Born: March 9, 1938;

Died: December 11, 2014.

Tom Adams, who has died of cancer aged 76, had been working as a drama teacher and had made a handful of walk-on appearances in television programmes when he was suddenly cast alongside Steve McQueen, Charles Bronson, James Coburn and Richard Attenborough as one of the prisoners of war in the classic 1963 war film The Great Escape.

He played Dai Nimmo, the RAF officer, in charge of "diversions", various ventures to divert the attention of the German guards, while his colleagues dug escape tunnels beneath their feet. These included concerts and football matches.

It was an eye-opener for Adams, witnessing the lifestyle and demands of the stars, including McQueen's insistence that he wanted to wear co-star James Garner's white jumper.

Nimmo was also impressed by the real-life veterans he met at the time and at various subsequent events. However at one event in 2003 he noted that by that juncture there seemed to be more real-life survivors than there were survivors from the film. Bronson died that year, Coburn the previous year and McQueen had died in 1980.

Tall, dark and handsome, Adams had a string of major roles in popular television series after The Great Escape, playing doctors in Emergency - Ward 10 (1964) and General Hospital (1975-78) and the sea captain Daniel Fogarty in The Onedin Line (1977-78).

The son of a chauffeur, he was born Anthony Frederick Charles Adams in London in 1938. He did national service in the Army, joined the left-wing Unity Theatre in London and adopted the stage name Initially his main source of income came from teaching drama at a secondary modern school in the Poplar area of London.

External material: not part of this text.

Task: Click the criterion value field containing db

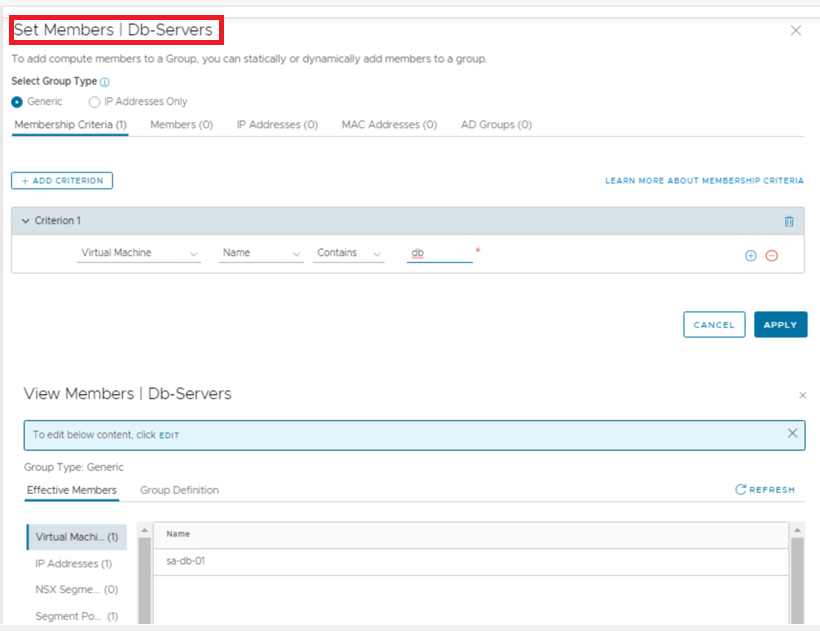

He played the reckless soldier Anatol Kuragin in an ITV production of War and Peace in March 1963. But his big break was The Great Escape, a film based on a mass escape of 76 prisoners from the German POW camp Stalag Luft III. All but three of the prisoners were recaptured and most were summarily executed.

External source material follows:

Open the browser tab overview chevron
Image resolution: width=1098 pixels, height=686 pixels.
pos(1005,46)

But the escape was seen by many as an example of British courage and ingenuity, albeit that the focus in the film was on the American stars, including McQueen who managed to get over the fence on a motorbike.

Adams, whose character in the film was a composite, later recalled: "Steve McQueen was as mad as a hatter - he wrote off six or seven cars out there."

But Adams readily acknowledged that he had a certain elusive charm. I couldn't put my finger on it. There he was, about five foot seven, skinny... But on nights out in Munich, if he walked into the bar, the women - whoomph - would be around him."

While McQueen had written off an entire garage worth of cars, the money Adams made from the film enabled him to buy his first vehicle.

It also opened other doors and the following year he was cast as the registrar Guy Marshall in ITV's long-running hospital soap Emergency - Ward 10. He was a regular on the show for several months, but had left long before it was cancelled in 1967.

ITV boss Lew Grade admitted its cancellation was a mistake and in 1972 he dusted off the formula as General Hospital and subsequently brought Adams back as another doctor, also called Guy.

In the meantime Adams had been considered for the role of James Bond and although he lost out he did get his own largely-forgotten secret agent series, playing Charles Vine in three films.

First up was Licensed to Kill (1965), re-edited and released in the US with a new Sammy Davis Jr theme song under the title The 2nd Best Secret Agent in the Whole Wide World.

It was followed by Where the Bullets Fly (1966) and Somebody's Stolen Our Russian Spy, but by that point interest had waned and the final instalment collected dust for years after filming before finally coming out in 1975.

Adams got the chance to appear in a rather more realistic espionage drama when he played Major Sullivan in the BBC's Spy Trap (1973-75).

The shipping period drama The Onedin Line was an established hit when he joined it in 1977 as Daniel Fogarty, a ship's captain who marries into the Onedin family, becomes an MP and ambassador and is lost at sea in the final series in 1980.

Other screen roles include a psychopathic killer who steps from the pages of novelist Denholm Elliott's latest book in the Hammer horror film The House That Dripped Blood (1971) and the commander of a maritime missile facility in Warriors of the Deep, a 1984 Doctor Who adventure involving Silurians and Sea Devils.

In the late 1980s and early 1990s he appeared occasionally on Emmerdale as the character Malcolm Bates.

Adams never married and did not have children.